* [Fragmento]:
○ ○ ○ ○ ○ ○ ○

La socialdemocracia europea, que había asumido el discurso de «menos Estado del Bienestar» dejando sin protección a la parte más débil de la clase trabajadora, quedó superada por la situación. En algunos países creció el apoyo de los partidos de izquierda más críticos con el sistema (Syriza en Grecia, Podemos en España, el Movimiento 5 Estrellas en Italia o La Francia Insumisa de Mélenchon), y en otros el electorado de izquierdas simplemente dejó de votar. El resultado fue un debilitamiento electoral de la socialdemocracia que rompió el bipartidismo por la parte de la izquierda.

De la globalización al neofascismo

La crisis financiera internacional tuvo un impacto aún mayor en la derecha. El fracaso de la globalización financiera produjo un resurgimiento del nacionalismo. Con la globalización surgió una necesidad de mano de obra barata en los países desarrollados para poder competir. Además, si se mueven mercancías y dinero es imposible que no se muevan las personas, con lo que tuvieron lugar flujos masivos de inmigrantes que competían con los nacionales en el empleo, en la vivienda, en los servicios públicos… Aprovechando el malestar que generaba esa competencia, el nacionalismo, que había permanecido arrinconado desde la II Guerra Mundial, pasó a adquirir cada vez más relevancia en la derecha. Los discursos nacionalistas y xenófobos dieron presidencias a personajes como Trump, Bolsonaro, Orbán, Meloni o Milei y produjeron cambios estructurales como el Brexit en el Reino Unido. En otros países el impacto fue menor, pero el resultado final es que actualmente es casi imposible encontrar parlamentos nacionales en los que no se sienten grupos importantes de partidos neonazis, neofascistas o libertariofascistas.

Si la crisis financiera internacional produjo la caída del neoliberalismo, el éxito de las políticas expansivas ante la crisis de demanda provocada por la pandemia de COVID-19 y la solución rápida de la inflación provocada por el embargo a Rusia tras la invasión de Ucrania han certificado el renacimiento del keynesianismo. La economía ha vuelto a un nuevo equilibrio homeostático, el paro y la inflación han tenido solución rápida y en estos momentos las economías están estabilizadas. Nos encontramos por tanto a las puertas de una nueva época de estabilidad política con zona fronteriza en el centro-izquierda, aunque el extremismo que sobrevive en la política aún tardará un tiempo en solucionarse.

○ ○ ○ ○ ○ ○ ○

* [Sección de datos]:
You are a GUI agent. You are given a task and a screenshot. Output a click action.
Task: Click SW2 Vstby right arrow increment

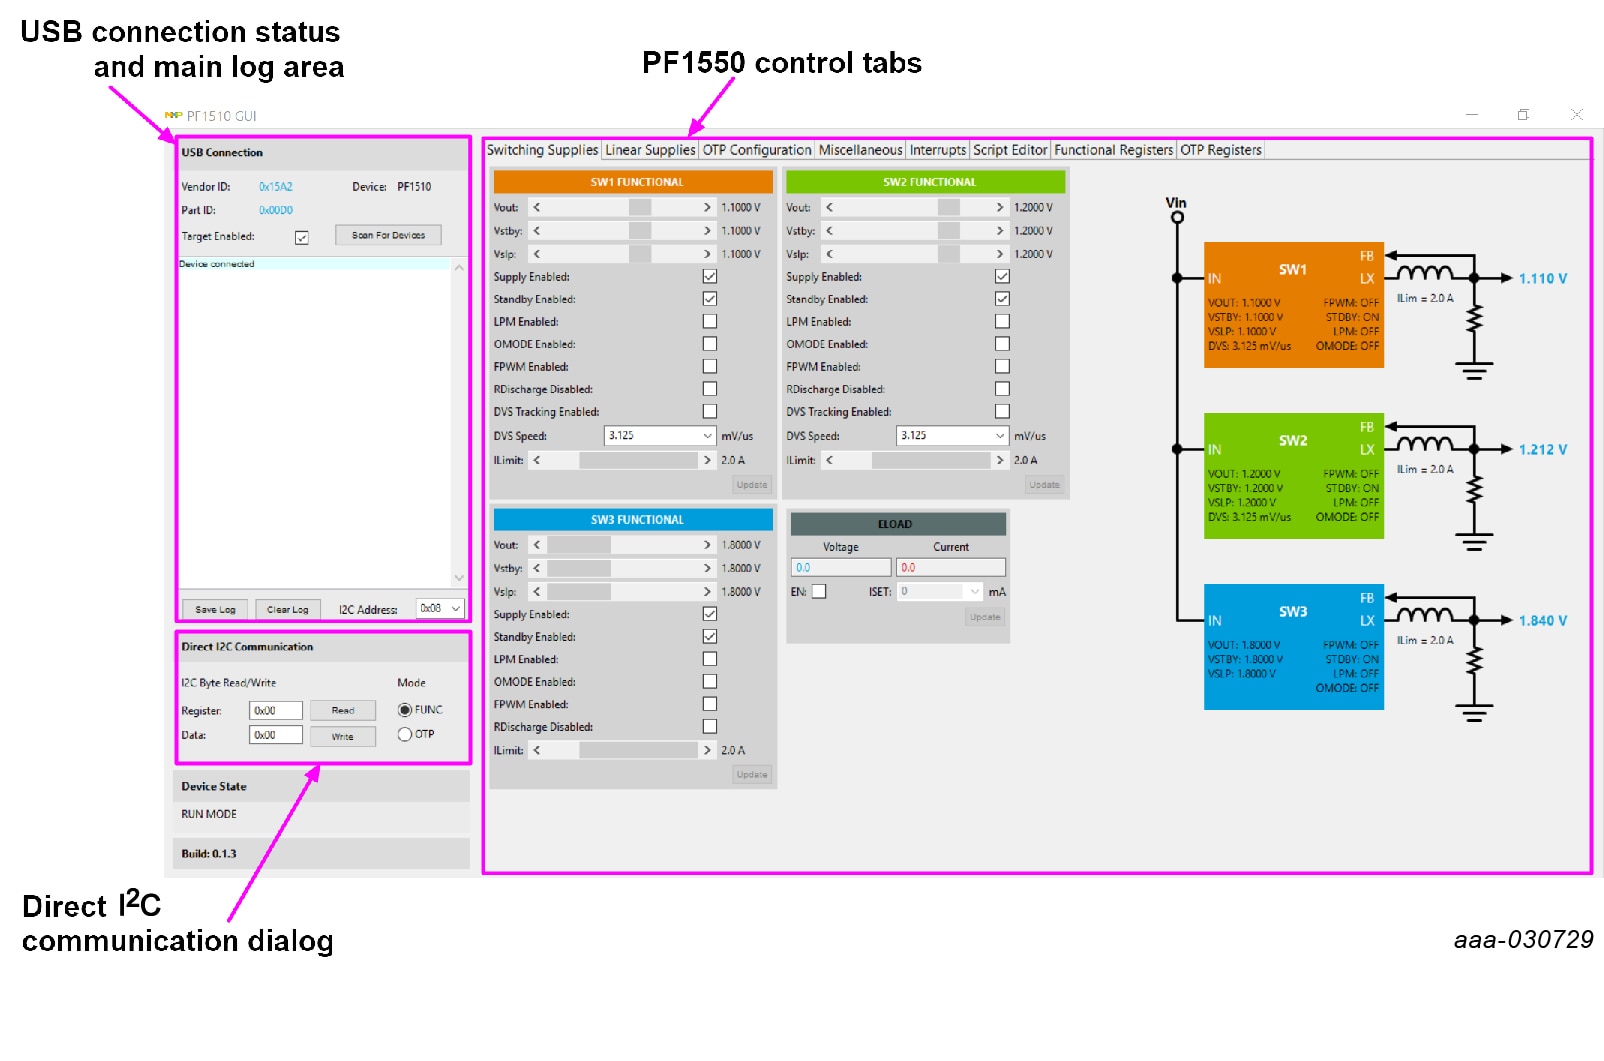999,231
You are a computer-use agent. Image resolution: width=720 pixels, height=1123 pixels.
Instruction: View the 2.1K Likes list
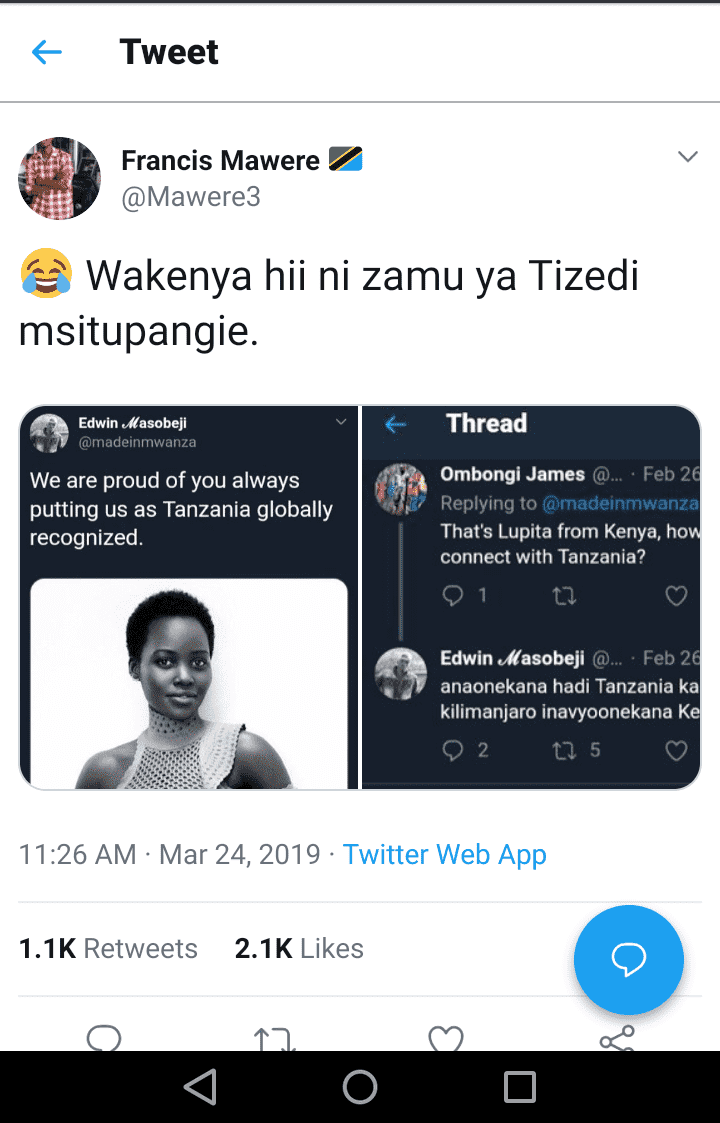[299, 948]
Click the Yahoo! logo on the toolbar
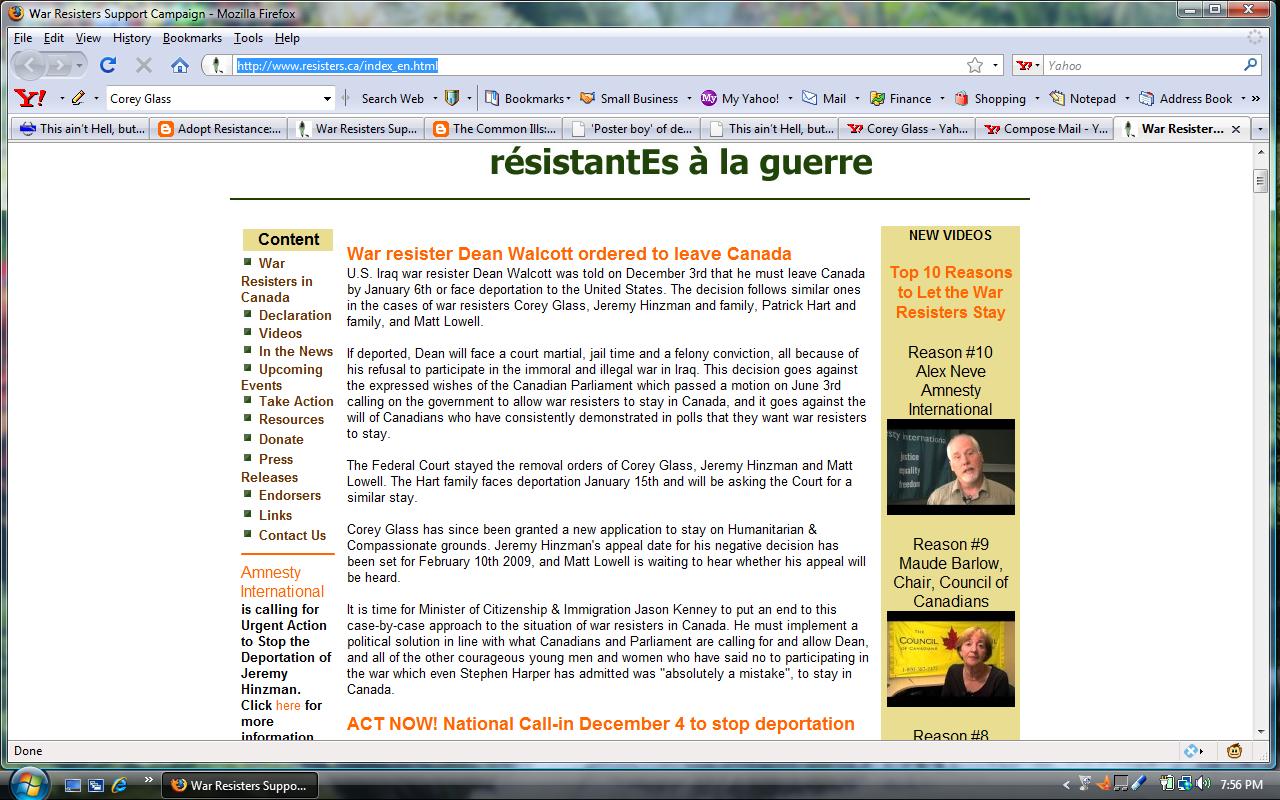Viewport: 1280px width, 800px height. 30,98
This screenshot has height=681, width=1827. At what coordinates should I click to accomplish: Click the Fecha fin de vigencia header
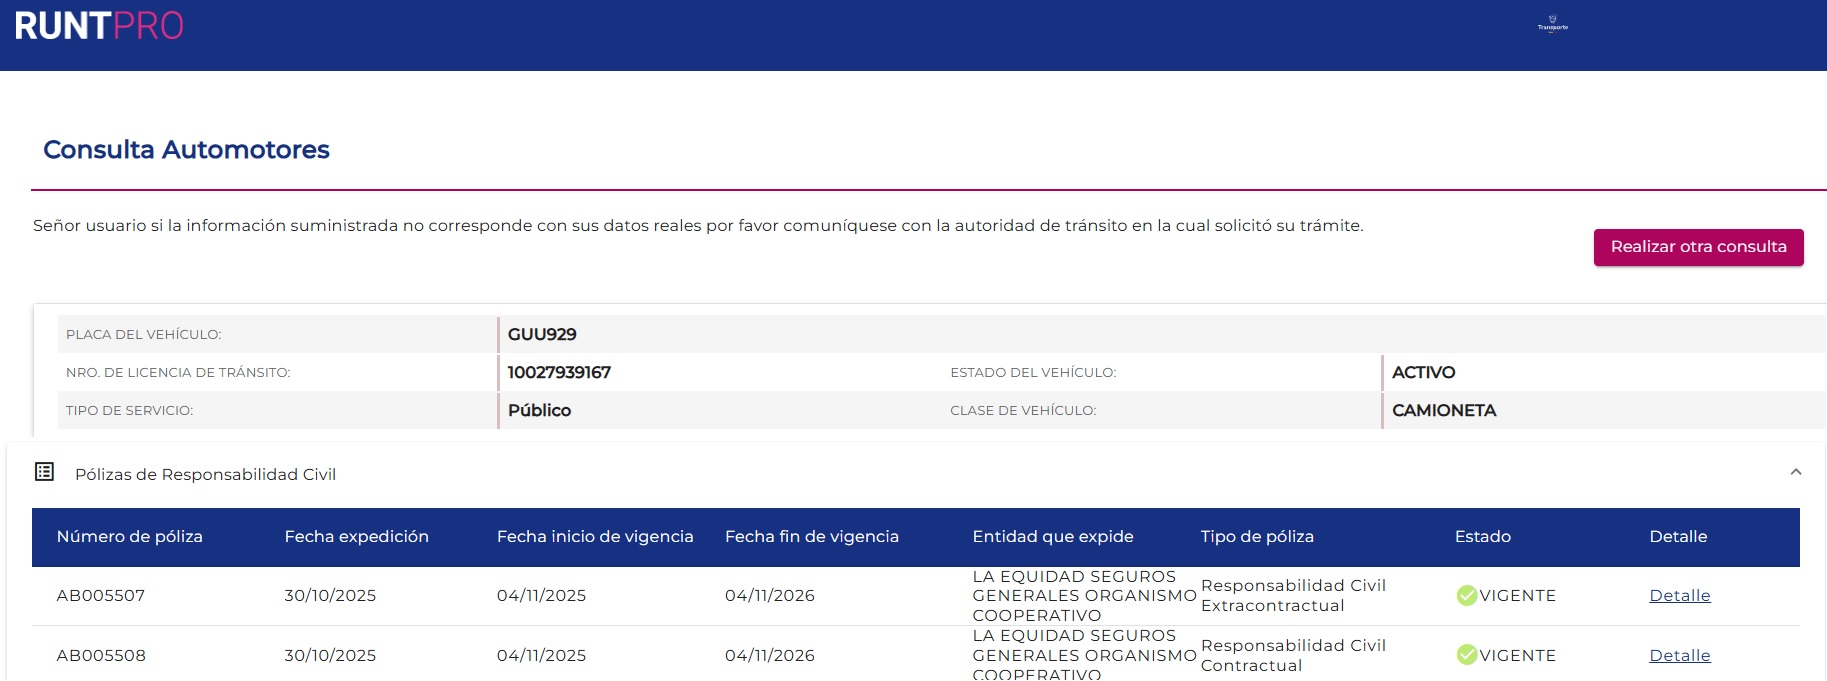pyautogui.click(x=811, y=537)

○ ○ ○ ○ ○ ○ ○

* [Tareas pendientes]:
1 > ¿Qué necesidad surgió en los países desarrollados con la globalización, según el fragmento?
2 > Enumera los partidos de izquierda críticos con el sistema que nombra el fragmento.
3 > Prolonga el fragmento sobre la crisis financiera y el auge del nacionalismo a partir de su última oración.

* [Respuestas]:
1 > Una necesidad de mano de obra barata para poder competir.

2 > Syriza, Podemos, el Movimiento 5 Estrellas y La Francia Insumisa.

3 >
Centrándonos en España, el PSOE, referente secular de la izquierda española, ha sido exponente de los cambios descritos. El giro al social-liberalismo con la derrota del guerrismo a manos de los renovadores (Almunia, Rubalcaba, Solana, Solchaga, Chaves…) lo mantuvo en el Gobierno parte de los noventa y de 2004 a 2012, pero la aplicación del austericidio neoliberal en 2010 por imposición europea lo llevó casi a perder la representación mayoritaria dentro de la izquierda. El desastre no fue absoluto porque la caída del PP, mermado por el centro por Ciudadanos, y por la derecha por Vox, dio al PSOE la oportunidad de formar un gobierno de coalición de izquierdas (recordemos que no por gusto sino por necesidad). Coalición que le ha permitido acercarse a la socialdemocracia tradicional a través de la acción de gobierno.

No obstante, lo cierto es que la inmensa mayoría de las políticas más progresistas han sido empujadas por el ala izquierda de la coalición de gobierno, actuando en muchas ocasiones la parte socialista como freno de las mismas. En el ámbito económico, el Gobierno ha seguido controlado por el social-liberalismo y, de hecho, tras siete años de gobierno ni tan siquiera hemos realizado una reforma fiscal progresista que acabe con la fiscalidad neoliberal de Aznar. Incluso en las elecciones hemos pedido el voto para Sumar y sus aliados, renunciando a captar el voto más de izquierdas.

Creo que en el PSOE navegamos en un mar de dudas, que tenemos miedo escénico al éxito de nuestros propios planteamientos socialdemócratas y que no asumimos que el hueco electoral natural está, más que nunca, en recuperar el voto de izquierda que nos abandonó en 2012 y que nos debería llevar a rondar el 40% de apoyo electoral.

Cuentan que Mitterrand, ante la pregunta de un periodista sobre por qué no buscaba el voto de centro, respondió: «¿Para qué quiero el voto de centro si no tengo el de los míos?».